Figure 2.

AFF3 binds to the methylated allele of XIST in female cells. (A) Schematic illustration of the location of the XIST CpG island/XIST DMR, the amplified genomic regions of the XIST DMR, and the amplified genomic region of the XIST DMR after bisulfite treatment. (B and C) AFF3 is recruited to the XIST DMR in HEK293T (B) and IMR-90 (C) cells used in ChIP assay. The nonexpressed β-globin gene (HEMO) served as a negative control. Error bars represent standard deviations. (D) AFF3 binds to the methylated allele of the XIST DMR. MeDIP assays were performed using AFF3 or AFF4 ChIP DNA in HEK293T cells. AFF4 ChIP DNA was used as a negative control for the MeDIP assay.
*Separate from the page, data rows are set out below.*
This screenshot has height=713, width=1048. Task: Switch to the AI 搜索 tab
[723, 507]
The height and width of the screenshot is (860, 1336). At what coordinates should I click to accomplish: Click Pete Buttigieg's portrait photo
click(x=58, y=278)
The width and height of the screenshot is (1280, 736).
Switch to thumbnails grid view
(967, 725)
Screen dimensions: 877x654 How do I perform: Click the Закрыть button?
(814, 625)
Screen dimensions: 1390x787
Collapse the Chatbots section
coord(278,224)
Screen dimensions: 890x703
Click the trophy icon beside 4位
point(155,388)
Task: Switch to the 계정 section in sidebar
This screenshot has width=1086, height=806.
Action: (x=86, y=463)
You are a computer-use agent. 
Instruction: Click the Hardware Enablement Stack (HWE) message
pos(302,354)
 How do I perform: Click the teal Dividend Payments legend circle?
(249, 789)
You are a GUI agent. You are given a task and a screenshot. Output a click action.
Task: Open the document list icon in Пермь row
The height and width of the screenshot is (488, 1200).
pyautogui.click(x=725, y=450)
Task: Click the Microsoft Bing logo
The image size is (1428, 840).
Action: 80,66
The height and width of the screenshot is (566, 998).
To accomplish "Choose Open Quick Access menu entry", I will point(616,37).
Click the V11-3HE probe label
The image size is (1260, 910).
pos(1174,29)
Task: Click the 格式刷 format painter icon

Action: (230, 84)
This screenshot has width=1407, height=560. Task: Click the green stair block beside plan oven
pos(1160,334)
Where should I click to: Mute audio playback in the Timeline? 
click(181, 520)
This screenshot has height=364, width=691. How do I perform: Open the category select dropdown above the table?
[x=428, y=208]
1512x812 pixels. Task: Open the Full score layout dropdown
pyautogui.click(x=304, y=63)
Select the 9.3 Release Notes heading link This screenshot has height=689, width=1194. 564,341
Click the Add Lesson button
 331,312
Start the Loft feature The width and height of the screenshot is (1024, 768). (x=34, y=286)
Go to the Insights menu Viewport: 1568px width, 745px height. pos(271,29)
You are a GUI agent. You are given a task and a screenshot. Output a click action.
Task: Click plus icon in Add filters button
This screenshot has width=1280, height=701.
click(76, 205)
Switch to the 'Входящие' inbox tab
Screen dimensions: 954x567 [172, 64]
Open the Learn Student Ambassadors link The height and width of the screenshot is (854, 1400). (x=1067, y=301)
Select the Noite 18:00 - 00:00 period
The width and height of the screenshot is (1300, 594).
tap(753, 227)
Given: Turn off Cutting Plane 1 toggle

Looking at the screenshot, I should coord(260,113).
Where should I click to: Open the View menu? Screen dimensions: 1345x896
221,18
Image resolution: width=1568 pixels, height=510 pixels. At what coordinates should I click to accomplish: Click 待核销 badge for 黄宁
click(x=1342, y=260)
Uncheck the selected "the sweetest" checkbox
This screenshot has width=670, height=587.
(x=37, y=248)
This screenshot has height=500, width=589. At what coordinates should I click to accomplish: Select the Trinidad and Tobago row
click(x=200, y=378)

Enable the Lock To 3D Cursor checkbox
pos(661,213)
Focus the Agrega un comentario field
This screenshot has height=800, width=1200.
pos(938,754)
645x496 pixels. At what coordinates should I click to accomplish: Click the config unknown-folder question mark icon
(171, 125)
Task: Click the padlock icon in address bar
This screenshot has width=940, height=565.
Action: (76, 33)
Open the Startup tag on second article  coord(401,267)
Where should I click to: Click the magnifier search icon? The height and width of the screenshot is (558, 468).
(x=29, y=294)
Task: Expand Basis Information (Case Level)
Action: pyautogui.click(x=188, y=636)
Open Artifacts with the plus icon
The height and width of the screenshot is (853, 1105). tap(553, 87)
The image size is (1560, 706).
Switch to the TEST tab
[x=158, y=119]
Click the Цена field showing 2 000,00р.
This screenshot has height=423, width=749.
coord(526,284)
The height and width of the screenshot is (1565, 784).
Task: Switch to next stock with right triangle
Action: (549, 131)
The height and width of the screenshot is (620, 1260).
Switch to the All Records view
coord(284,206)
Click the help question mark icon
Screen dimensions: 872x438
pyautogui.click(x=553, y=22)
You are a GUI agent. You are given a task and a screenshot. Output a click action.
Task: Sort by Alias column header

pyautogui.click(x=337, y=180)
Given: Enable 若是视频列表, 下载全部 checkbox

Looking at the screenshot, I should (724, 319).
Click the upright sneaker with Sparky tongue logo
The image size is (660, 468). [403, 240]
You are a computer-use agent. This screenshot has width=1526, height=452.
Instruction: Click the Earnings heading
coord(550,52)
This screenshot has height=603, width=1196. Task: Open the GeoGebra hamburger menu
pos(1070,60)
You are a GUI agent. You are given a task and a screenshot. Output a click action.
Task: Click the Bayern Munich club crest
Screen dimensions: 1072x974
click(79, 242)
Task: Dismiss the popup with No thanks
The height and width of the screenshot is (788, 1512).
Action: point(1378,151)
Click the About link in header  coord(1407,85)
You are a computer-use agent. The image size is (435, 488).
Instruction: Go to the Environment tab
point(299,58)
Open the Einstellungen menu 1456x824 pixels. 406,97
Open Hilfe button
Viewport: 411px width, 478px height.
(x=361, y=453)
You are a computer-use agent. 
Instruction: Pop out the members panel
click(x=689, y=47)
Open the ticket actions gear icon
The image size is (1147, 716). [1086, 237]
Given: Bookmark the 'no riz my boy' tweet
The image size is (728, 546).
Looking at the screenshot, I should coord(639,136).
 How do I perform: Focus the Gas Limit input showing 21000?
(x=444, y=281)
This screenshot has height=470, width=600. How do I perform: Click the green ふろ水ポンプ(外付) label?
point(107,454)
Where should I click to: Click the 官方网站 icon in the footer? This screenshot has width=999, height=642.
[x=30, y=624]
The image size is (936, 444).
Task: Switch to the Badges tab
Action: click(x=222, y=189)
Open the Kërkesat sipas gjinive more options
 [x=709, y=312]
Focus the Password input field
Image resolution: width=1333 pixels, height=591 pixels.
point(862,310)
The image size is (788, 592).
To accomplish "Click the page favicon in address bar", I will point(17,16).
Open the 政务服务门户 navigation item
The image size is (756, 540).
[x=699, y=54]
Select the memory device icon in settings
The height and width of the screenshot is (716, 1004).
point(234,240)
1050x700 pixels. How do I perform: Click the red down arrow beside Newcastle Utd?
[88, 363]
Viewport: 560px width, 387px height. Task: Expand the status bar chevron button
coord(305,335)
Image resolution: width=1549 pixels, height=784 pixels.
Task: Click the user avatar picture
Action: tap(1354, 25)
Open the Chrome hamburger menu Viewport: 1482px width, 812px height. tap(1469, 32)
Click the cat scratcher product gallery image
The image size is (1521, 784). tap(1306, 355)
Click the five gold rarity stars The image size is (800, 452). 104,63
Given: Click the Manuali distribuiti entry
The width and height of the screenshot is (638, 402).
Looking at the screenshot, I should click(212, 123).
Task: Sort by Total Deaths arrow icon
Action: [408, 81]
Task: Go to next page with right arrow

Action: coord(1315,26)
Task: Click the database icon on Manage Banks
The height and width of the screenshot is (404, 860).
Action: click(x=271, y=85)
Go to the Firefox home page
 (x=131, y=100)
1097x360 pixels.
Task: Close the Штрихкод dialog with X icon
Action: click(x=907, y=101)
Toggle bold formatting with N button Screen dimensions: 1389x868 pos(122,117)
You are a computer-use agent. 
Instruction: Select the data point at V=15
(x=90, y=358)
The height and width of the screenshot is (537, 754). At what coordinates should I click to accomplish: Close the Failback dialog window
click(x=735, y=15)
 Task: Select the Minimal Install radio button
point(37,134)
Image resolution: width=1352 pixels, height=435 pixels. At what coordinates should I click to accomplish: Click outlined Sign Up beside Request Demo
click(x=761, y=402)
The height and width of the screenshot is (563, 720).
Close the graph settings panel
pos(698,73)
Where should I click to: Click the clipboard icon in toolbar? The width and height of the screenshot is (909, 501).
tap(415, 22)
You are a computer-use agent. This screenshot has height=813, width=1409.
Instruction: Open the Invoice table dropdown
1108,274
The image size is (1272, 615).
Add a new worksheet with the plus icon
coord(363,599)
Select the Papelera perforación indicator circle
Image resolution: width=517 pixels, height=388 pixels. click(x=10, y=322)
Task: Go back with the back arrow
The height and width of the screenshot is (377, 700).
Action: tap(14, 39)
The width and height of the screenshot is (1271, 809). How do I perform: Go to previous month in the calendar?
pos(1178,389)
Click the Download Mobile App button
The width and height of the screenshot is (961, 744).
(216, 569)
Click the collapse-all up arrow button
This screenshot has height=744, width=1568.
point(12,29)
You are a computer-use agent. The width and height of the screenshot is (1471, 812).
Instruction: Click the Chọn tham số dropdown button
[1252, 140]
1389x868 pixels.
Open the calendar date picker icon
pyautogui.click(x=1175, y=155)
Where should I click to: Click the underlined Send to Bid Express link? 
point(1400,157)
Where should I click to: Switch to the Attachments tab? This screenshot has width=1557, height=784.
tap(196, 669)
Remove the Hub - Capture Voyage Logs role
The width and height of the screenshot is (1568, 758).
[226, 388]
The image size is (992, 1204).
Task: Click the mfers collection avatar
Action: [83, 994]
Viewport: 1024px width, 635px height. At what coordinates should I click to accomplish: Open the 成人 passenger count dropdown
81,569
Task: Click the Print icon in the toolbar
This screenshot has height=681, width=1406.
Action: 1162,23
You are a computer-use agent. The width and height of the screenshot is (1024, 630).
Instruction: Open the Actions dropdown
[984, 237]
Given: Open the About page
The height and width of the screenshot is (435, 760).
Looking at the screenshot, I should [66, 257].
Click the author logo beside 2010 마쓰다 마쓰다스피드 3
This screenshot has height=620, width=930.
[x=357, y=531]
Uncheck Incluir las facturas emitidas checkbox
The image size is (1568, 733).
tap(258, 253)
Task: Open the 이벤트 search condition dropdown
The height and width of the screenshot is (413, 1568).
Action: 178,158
Primer pair P2 was used to amplify the XIST DMR. The HEMO gene served as a negative control for ChIP-qPCR. Error bars represent standard deviations. (E) Bisulfite-sequencing analysis of whole-cell extract (WCE; input for AFF3 ChIP) and AFF3 ChIP in HEK293T at the XIST DMR. Methylated and unmethylated cytosines are designated by filled and unfilled circles, respectively. Each line indicates a unique DNA clone. In contrast to WCE, the AFF3 ChIP DNA is predominantly methylated at the XIST DMR.